Can you get a uniformly-random key-value pair from an std::map in sub-linear time?

194 views Asked by At

Given an std::map<K,V> of size n, can you randomly get a key (and value) in the container, portably? Randomly here refers to key's position in the container. Let's say the distribution has to be only close to uniform.

My thinking was that standard library maps are often (always?) implemented as red-black trees, which are decently balanced. So locating an (almost-)uniformly random value could be done in log-time if you can access this underlying structure. It wouldn't be trivial but it could be done (idea: each node can estimate roughly how many child-nodes are left and how many are right of it).

In general one cannot access that information, so the obvious solution is to linearly iterate over it until you find the ith element for some uniformly-random chosen 0 <= i < n. However, as of C++17 there is also the rudimentary node interface that allows one to extract and re-insert nodes. But after some thought I don't see how this would be helpful.

Is there something I am overlooking or is this truly impossible in sub-linear time given the standardised interface of std::map?


Note: Obviously, if one wants to get more than, say, n / log n elements, shuffling a vector of map iterators is likely the best option.

2

There are 2 answers

0
n. m. could be an AI On

You know exactly how many children the root has. From this you can roughly estimate how many children either of its children have, and more generally, how many children any node has, depending on its height.

From this data it is possible to generate a path in the tree that leads to a roughly uniformly selected node.

In order to follow the path, we need further assumptions: that the search starts from the root; and that the decision to go left, go right, or return the current node is made after calling the comparison function once or twice. It is easy to test that these assumptions hold by checking them from within a custom comparator. So a custom comparator can be made that leads the search along the predetermined path.

(This uses ideas from a now-deleted answer)

0
bitmask On

Note: This answer uses ideas from two other answers under this question and builds on them. Unfortunately the original answer suggesting the key idea has been deleted by its poster. Thanks to both for your contributions.

* **Listing**:
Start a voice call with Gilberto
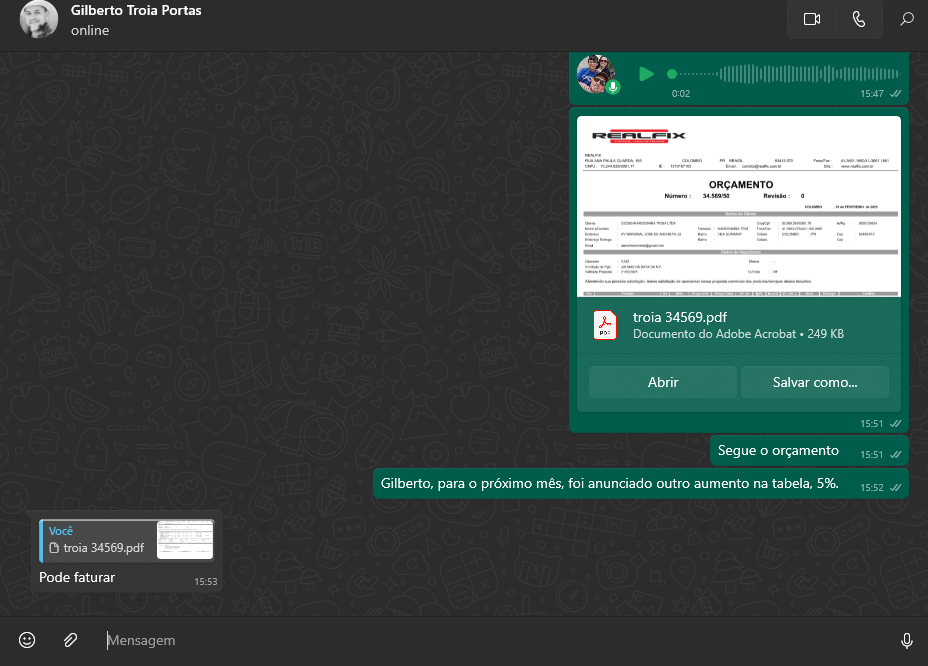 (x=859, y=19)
* * *
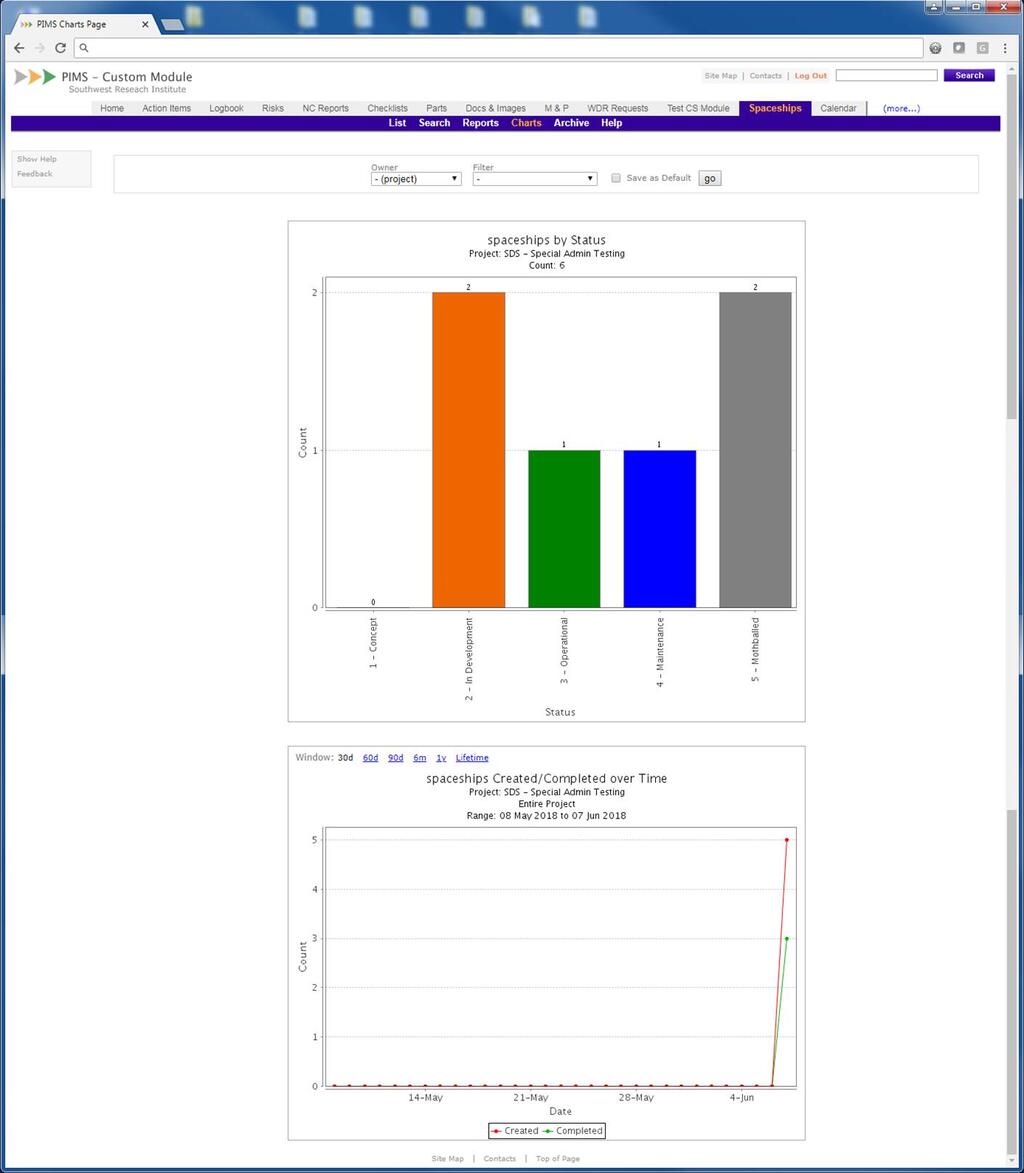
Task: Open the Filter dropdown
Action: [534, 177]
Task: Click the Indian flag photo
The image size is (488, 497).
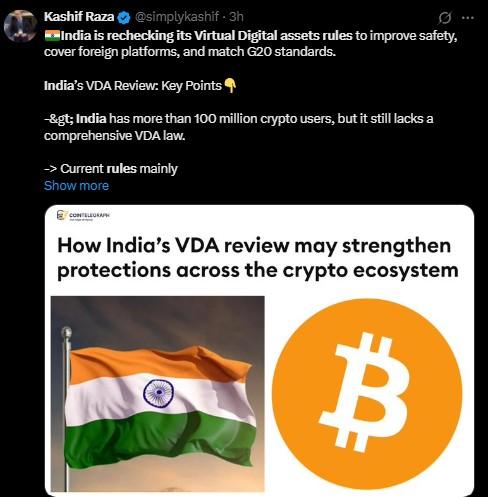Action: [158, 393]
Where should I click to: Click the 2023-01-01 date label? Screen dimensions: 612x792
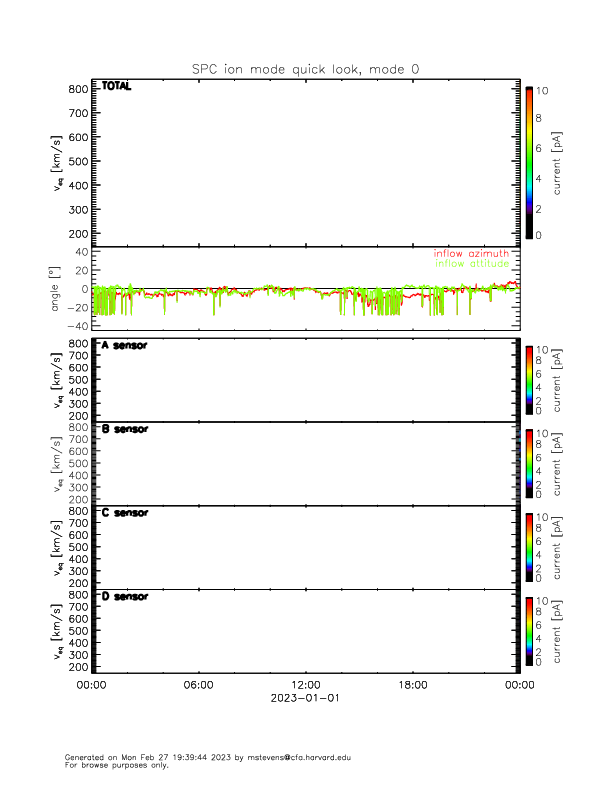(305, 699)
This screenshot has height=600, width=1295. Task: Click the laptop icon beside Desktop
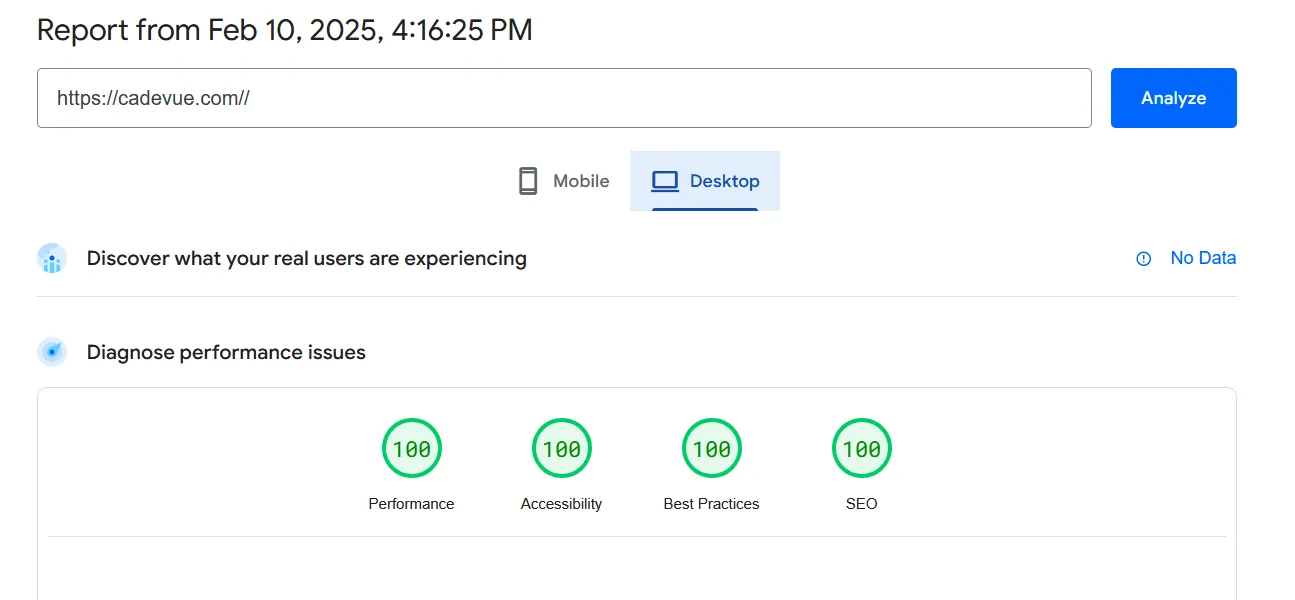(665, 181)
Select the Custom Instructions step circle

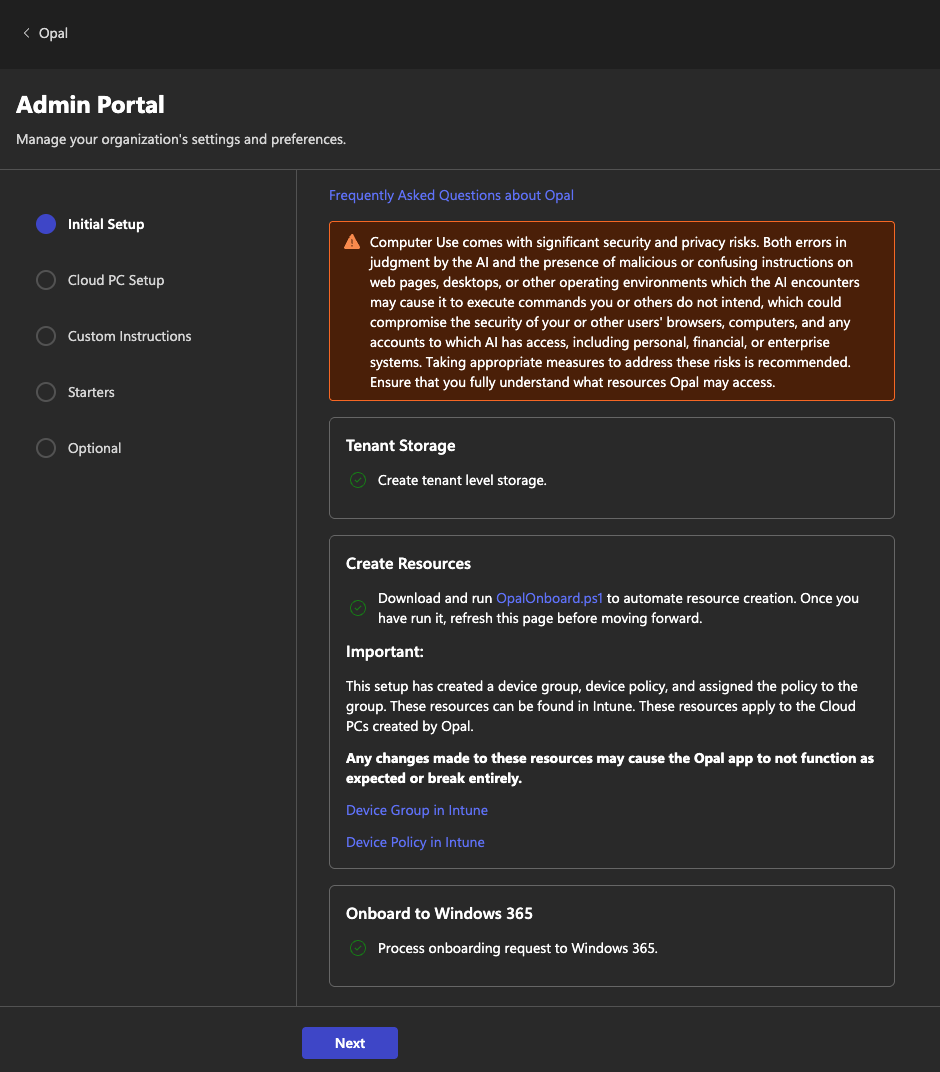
==
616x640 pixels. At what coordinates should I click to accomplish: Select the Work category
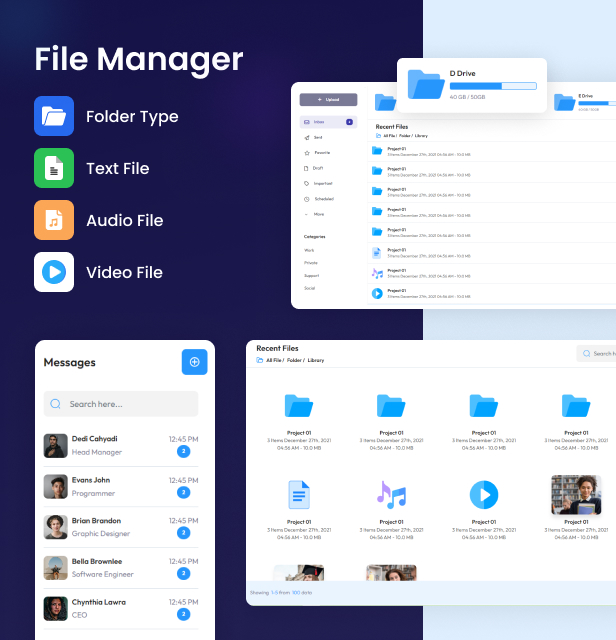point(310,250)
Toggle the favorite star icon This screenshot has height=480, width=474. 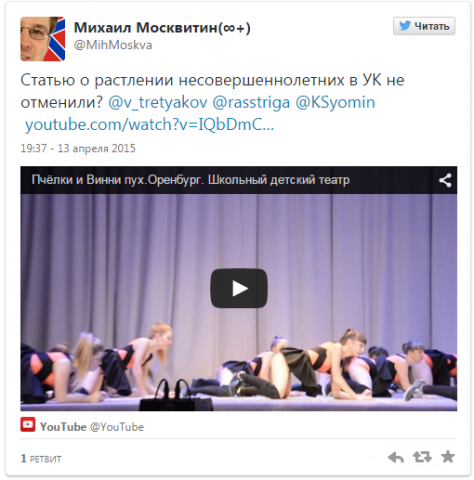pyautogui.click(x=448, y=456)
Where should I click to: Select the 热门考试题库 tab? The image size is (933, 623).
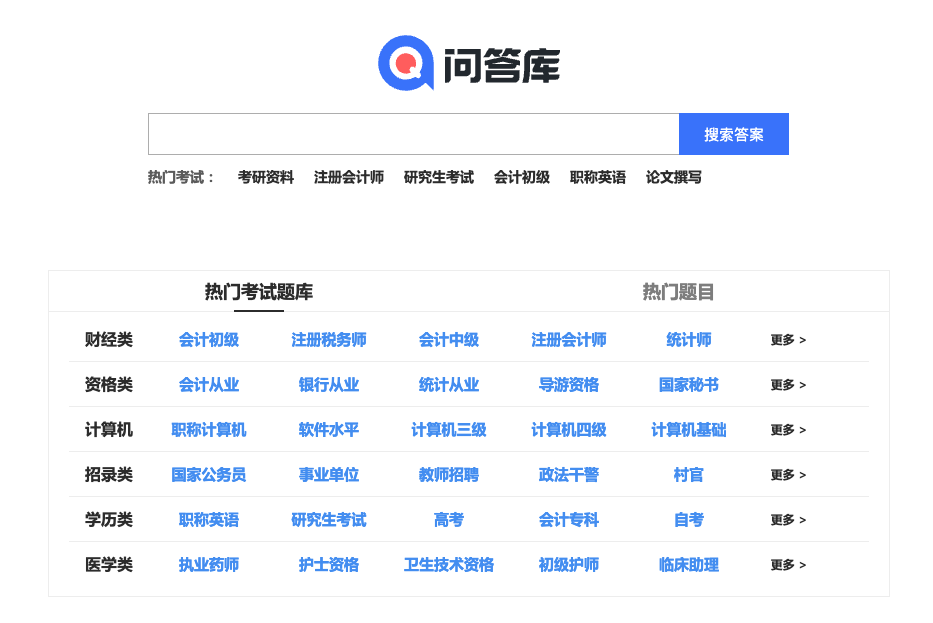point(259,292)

* **Given request A**: In the forum thread about picking a random key-value pair from std::map, list every option that the first answer says a search decides among after calling the comparison function.
* **Given request B**: Continue the forum thread about picking a random key-value pair from std::map from the point where it stops.

* **Final answer A**:
- Go left
- Go right
- Return the current node

* **Final answer B**:
I have not been able to get a O(1)-space / O(log n)-space algorithm to work, but it works rather decently with O(log n) space.

tl;dr The basic structure of the algorithm is such that a special type is supplied to std::map's find member function which guides the search down the internal tree by randomly returning true/false. But there are a number of caveats.

Issues with std::map

I discovered that, depending on the insert order, gcc's standard library implementation can produce quite unbalanced underlying trees, more than I intuited. I've seen ratios of 3:7 for the root node. If one inserts shuffled input the results are better, unsurprisingly.

Random walks

The idea to use an std::map<K,V,std::less<>> and produce a random walk down the tree worked, but in order to guarantee a fair chance of tree-nodes to be selected one has to select each parent node with half the chance as their respective children. However, when starting at the root, one does not know how deep the random walk will end up being, so there is no way to know what the chance should be to stop the descend and return the current node.

Traces / Witnesses

So, instead, we do a random walk down the tree by randomly returning true / false with probability 0.5 to 0.5 in our trojan object, but we record all O(log n) values encountered. This trace is then later evaluated by a wrapper function. Its job is to start at the end of the trace and give each value a 0.5 chance to be either returned or popped. By doing this, we ensure that values close to the root have an increasingly smaller (but not 0) chance of being selected. At the same time, all leaf-nodes have a 0.5 chance to be selected from the given trace.

Uniformity

For a perfectly balanced tree, each leaf node would have the same chance to be selected. And each tree node has half the chance to be selected in a given trace than their respective children, but will be present in double the number of traces, making their chance the same as their children nodes. By induction, any tree node up to and including the root will have the same probability as any leaf node to be selected.

Since the actual tree is not perfectly balanced, we don't get a perfect uniform distribution. But we get as close to it as I think we can in O(log n) time.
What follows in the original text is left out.